* Por Gustavo Pires Ribeiro
O título desse artigo contém dois termos que até pouco tempo era pouco conhecidos da população em geral. A Covid-19, nome da doença causa pelo coronavírus, ficou globalmente popular após a questão de saúde pública originária da China atingir status de pandemia, com a declaração da Organização Mundial de Saúde- OMS. Já o earn-out (ou complemento de preço) continua sendo um termo em inglês familiar somente daqueles que atuam no setor de fusões e aquisições ou já participaram de uma transação de M&A como comprador ou vendedor.
Mas afinal, qual é a relação existente entre esses dois termos? Se eles forem analisados de forma isolada, não há conexão alguma, são termos utilizados na área da saúde e de negócios, respectivamente.
Ocorre que, se analisarmos a pandemia da Covid-19 como um evento econômico, e não apenas sanitário, conseguimos visualizar com certa facilidade os impactos que a doença está causando na economia local e global, decorrentes recomendações da OMS e das autoridades de saúde locais para o controle do avanço da pandemia, e das restrições que estão sendo impostas a diversos setores para evitar a circulação e aglomeração de pessoas. Somado a isso, ainda há grande incerteza sobre o que acontecerá no futuro.
Se no mercado especulativo nós estamos acompanhando as bolsas de valores de todo o mundo literalmente “derreterem” nas últimas semanas – no Brasil o índice Ibovespa caiu mais de 30% desde o início de Março – começam a ser divulgados números de economia “real” que mostram forte retração da atividade econômica nos países onde as medidas de controle da pandemia foram mais severas, como China e Itália, por exemplo.
O fato é que a grande maioria da comunidade empresarial, no Brasil em especial, não tinha uma crise de tamanha proporção no radar, e muitas empresas simplesmente não estavam preparadas para o momento atual e as dificuldades que ainda virão com o desenrolar desse problema de magnitude global.

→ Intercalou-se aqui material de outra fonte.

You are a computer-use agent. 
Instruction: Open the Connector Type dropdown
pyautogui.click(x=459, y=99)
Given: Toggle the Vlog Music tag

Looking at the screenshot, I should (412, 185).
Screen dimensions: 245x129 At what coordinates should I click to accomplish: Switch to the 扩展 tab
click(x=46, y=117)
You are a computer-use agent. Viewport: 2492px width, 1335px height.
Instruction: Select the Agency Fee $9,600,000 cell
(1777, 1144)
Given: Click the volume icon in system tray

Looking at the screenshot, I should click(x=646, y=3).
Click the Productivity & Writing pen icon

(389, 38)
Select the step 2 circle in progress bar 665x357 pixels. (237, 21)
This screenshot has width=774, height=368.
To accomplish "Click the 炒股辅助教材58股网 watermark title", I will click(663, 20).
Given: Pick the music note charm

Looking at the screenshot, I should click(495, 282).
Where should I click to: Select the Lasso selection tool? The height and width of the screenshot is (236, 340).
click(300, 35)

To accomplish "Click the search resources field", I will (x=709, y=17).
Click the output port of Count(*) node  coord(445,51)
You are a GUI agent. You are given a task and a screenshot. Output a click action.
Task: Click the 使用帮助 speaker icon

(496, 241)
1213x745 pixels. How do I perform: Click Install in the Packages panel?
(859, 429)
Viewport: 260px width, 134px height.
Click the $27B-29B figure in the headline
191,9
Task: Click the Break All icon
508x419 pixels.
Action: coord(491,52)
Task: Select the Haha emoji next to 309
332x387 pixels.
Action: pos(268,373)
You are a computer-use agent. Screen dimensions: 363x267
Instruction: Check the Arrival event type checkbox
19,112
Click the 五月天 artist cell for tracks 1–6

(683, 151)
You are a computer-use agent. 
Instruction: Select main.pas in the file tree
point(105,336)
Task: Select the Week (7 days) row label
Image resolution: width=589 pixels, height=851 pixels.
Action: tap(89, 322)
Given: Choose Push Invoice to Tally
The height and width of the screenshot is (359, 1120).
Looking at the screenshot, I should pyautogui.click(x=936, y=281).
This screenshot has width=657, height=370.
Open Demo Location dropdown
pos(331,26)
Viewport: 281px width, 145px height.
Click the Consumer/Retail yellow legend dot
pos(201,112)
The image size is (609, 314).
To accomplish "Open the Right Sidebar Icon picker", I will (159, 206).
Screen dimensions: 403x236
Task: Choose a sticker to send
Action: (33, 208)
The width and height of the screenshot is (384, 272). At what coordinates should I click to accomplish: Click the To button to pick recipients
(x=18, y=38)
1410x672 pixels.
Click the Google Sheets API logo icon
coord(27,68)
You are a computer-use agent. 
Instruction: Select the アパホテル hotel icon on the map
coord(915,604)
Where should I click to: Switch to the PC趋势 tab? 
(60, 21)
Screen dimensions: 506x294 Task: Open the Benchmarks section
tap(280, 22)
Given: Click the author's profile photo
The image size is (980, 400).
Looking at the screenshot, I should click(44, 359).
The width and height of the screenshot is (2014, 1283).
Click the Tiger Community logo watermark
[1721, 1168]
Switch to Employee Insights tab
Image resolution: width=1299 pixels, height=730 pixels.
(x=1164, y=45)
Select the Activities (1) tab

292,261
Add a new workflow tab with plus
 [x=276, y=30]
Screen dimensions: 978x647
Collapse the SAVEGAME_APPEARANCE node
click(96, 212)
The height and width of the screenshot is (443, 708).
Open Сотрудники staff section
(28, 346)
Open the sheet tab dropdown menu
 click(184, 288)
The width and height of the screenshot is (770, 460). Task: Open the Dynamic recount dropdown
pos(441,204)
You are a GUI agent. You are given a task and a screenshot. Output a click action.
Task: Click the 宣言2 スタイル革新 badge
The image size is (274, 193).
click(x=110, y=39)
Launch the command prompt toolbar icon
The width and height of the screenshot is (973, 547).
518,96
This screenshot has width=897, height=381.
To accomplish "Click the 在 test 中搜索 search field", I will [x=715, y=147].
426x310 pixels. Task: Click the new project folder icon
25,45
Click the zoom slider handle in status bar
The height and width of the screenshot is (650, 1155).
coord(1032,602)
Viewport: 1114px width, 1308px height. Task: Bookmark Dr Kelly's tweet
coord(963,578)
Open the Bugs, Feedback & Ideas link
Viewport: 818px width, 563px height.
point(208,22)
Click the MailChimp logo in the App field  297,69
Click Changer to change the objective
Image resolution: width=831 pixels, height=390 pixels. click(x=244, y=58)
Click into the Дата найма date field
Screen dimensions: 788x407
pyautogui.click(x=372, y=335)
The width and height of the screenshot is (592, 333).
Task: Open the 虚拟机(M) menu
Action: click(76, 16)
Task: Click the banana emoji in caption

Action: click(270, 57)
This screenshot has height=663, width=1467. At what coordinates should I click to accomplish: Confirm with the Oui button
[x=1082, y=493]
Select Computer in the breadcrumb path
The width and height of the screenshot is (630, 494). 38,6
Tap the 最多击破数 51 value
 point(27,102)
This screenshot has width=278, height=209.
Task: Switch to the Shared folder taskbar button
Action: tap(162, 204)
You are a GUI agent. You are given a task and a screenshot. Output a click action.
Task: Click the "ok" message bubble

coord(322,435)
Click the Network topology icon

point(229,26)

Os efeitos desse cenário no setor de fusões e aquisições não serão diferentes do que já ocorreu em crises anteriores: durante e após a tempestade surgirão oportunidades de aquisição e consolidação, ou seja, empresas mudarão de mãos. Quem serão as sobreviventes? As empresas dos setores que forem menos afetados pela pandemia e que tiverem maior robustez de caixa. Quem serão as empresas vendidas?
Aquelas que não tiverem condições de suportar grande queda do seu fluxo de caixa, algumas por períodos menores do que outras. Apesar do momento de incerteza, não é difícil prever que empresas dos segmentos do turismo e do entretenimento, apenas para citar alguns, sofrerão fortemente (como já estão sofrendo) os impactos do coronavírus.
Tudo bem, mas onde a cláusula de earn-out entra nessa estória toda? Explico: haverá empresas com bons fundamentos econômicos, se analisarmos o período anterior a pandemia da Covid-19, que terão de ser vendidas pela falta de liquidez (ou caixa). Ocorre que muitas dessas empresas conseguirão se recuperar nos meses e anos seguintes ao término da pandemia, e os seus atuais proprietários, na medida do possível e cabível, exigirão que essa perspectiva de recuperação seja considerada no valor a ser pago pela empresa. Esse complemento de preço, fundamentado no desempenho futuro e incerto de uma empresa, é o que se denomina por earn-out.
Usualmente o earn-out é utilizado nas transações em que o vendedor da empresa permanece na gestão dessa por um período de transição de curto ou médio prazo. Porém, existem transações em que esse complemento de preço é acordado sem que seja exigida tal permanência.
O grande ponto de atenção é que estabelecer metas ou gatilhos para o pagamento do earn-out é uma das tarefas mais complexas numa transação de compra e venda de empresa, dado que o comprador, via de regra, quer ter total autonomia na gestão da sociedade adquirida, enquanto o vendedor terá o seu complemento de preço condicionado a atingimento de determinados indicadores, usualmente financeiros, que serão diretamente impactados pelas ações da nova gestão.
Dito isto, a grande recomendação para os empresários que decidirem por (ou forem forçados à) vender as suas empresas, é que seja estudada com cautela a estruturação do pagamento da transação com a inclusão de earn-out. O que pode no primeiro momento parecer como uma boa oportunidade para receber uma bolada futura, pode revelar-se posteriormente como objeto de uma complicada disputa com o comprador.
* Gustavo Pires Ribeiro é sócio da Área Corporativa do Marins Bertoldi Advogados.